Ian Matchett, who set the group up, says that he had a number of important reasons for acquiring the shed and getting the group off the ground.
A keen environmentalist, Ian saw a huge excess of timber heading to the skips on a regular basis and pondered how that material could be used for something productive.
Today, that timber is put to good use by the Men’s Shed, making everything from mud kitchens to small storage boxes.
More importantly, Ian says that mental health is a significant factor in the importance of Men’s Sheds, with the simple “distraction” of finding something to do, being that big difference in the lives of those who are struggling.
“Suicide was something that I suppose drove me toward this type of thing, because of the number of people in Ireland, especially males, who have committed suicide,” Ian said.
Ian says he’s been a workaholic his whole life and that its difficult to get out of that frame of mind.
“Coming here helps stabilise me,” he says.
“There’s a lot of men sitting at home and they don’t know where to go or what to do. If a man comes to a place like this for a few hours, their wives know that they’re in a relatively safe environment.”
Ian says that governments are only starting to realise the mental health benefits and the opportunities available for men through Men’s Sheds across the island and further afield, adding that many have neglected men’s mental health issues in the past.
“There aren’t many options for men,” he said. “People think men are supposed to be strong and not vulnerable and having mental health issues.”
At Annaghmore Men’s Shed, the camaraderie is second to none, with friendships striking up and those involved actively chatting and planning outside of shed hours.
Every man at the Men’s Shed does his bit, and Armagh I spoke to just a few of those involved about their experiences with the shed and how it has benefitted them.
Raymond, from Richhill, initially came to the shed to “have a cup of coffee and read the paper”, but the next thing he knew he was fixing the switchboard!

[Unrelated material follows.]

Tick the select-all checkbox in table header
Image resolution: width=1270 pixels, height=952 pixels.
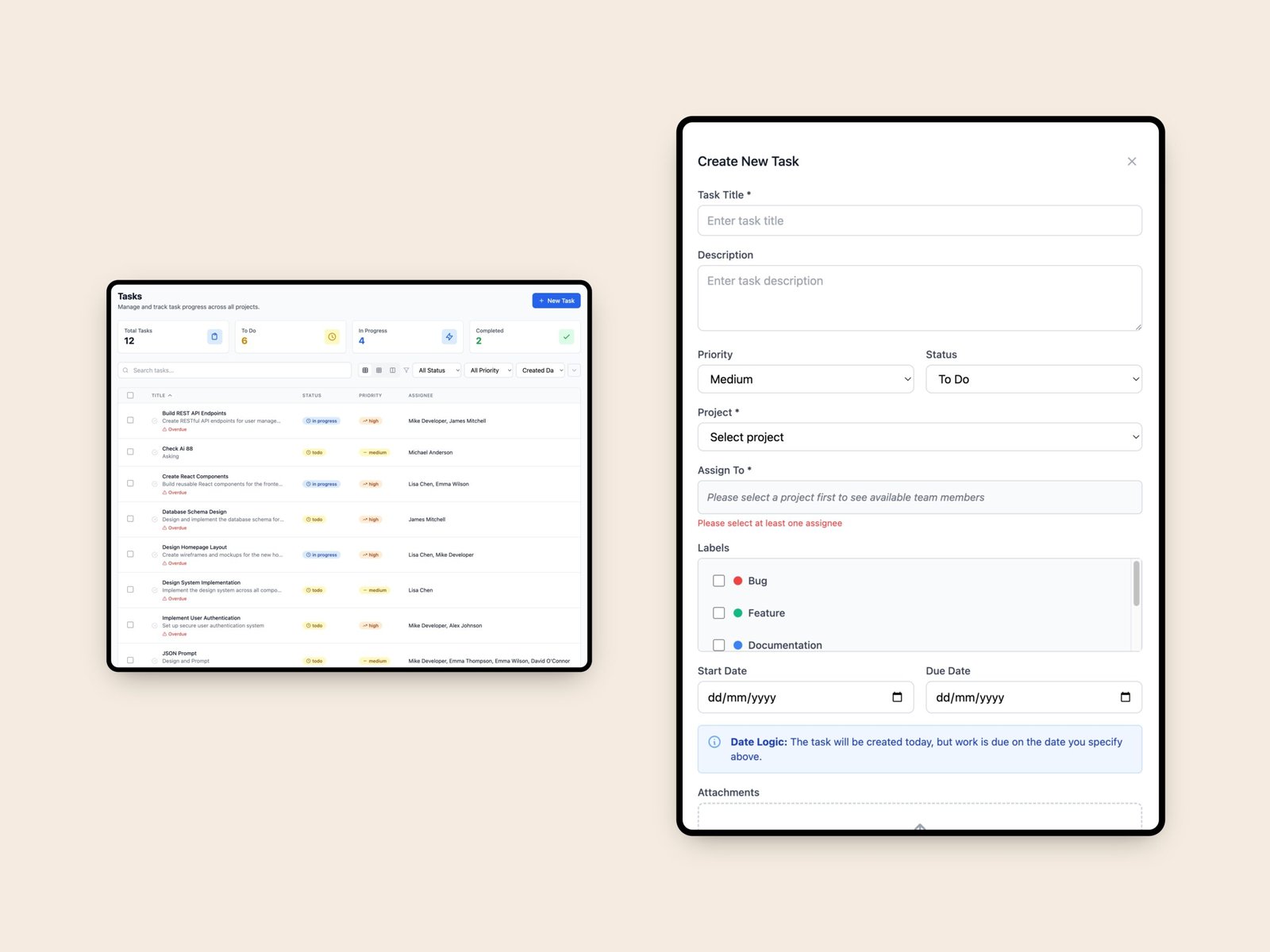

He said: “I think there are a lot of guys out there like myself who are retired and think, ‘what do we do’?”
Raymond says that despite being born five miles outside Richhill, he has worked his entire career in Belfast, meaning that he wasn’t able to get to know his local community.
“My wife is from Wexford, and I get introduced in the village as her husband,” he laughed.
Involvement in the Men’s Shed allowed Raymond to meet local people and help out with a project in the area.
He adds that the big benefit of the Men’s Sheds is that it just gives you “something to do”, alongside the “camaraderie” of the men involved.
Kenneth is another regular to the shed. Described affectionately as the “chief engineer”, he says that, as he lives alone, he has more time to get involved in the shed.
“Everybody has their own way of going mad,” he said. “Everybody brings a bit to it and everybody takes a bit away from it.”
The future is bright for Annaghmore Men’s Shed, who are welcoming new recruits.
On January 28, they will be holding a stall at the Tak£500+ event organised by ABC Council at Craigavon Civic Centre, an event which allows people to vote on how public funds can be used to address local needs.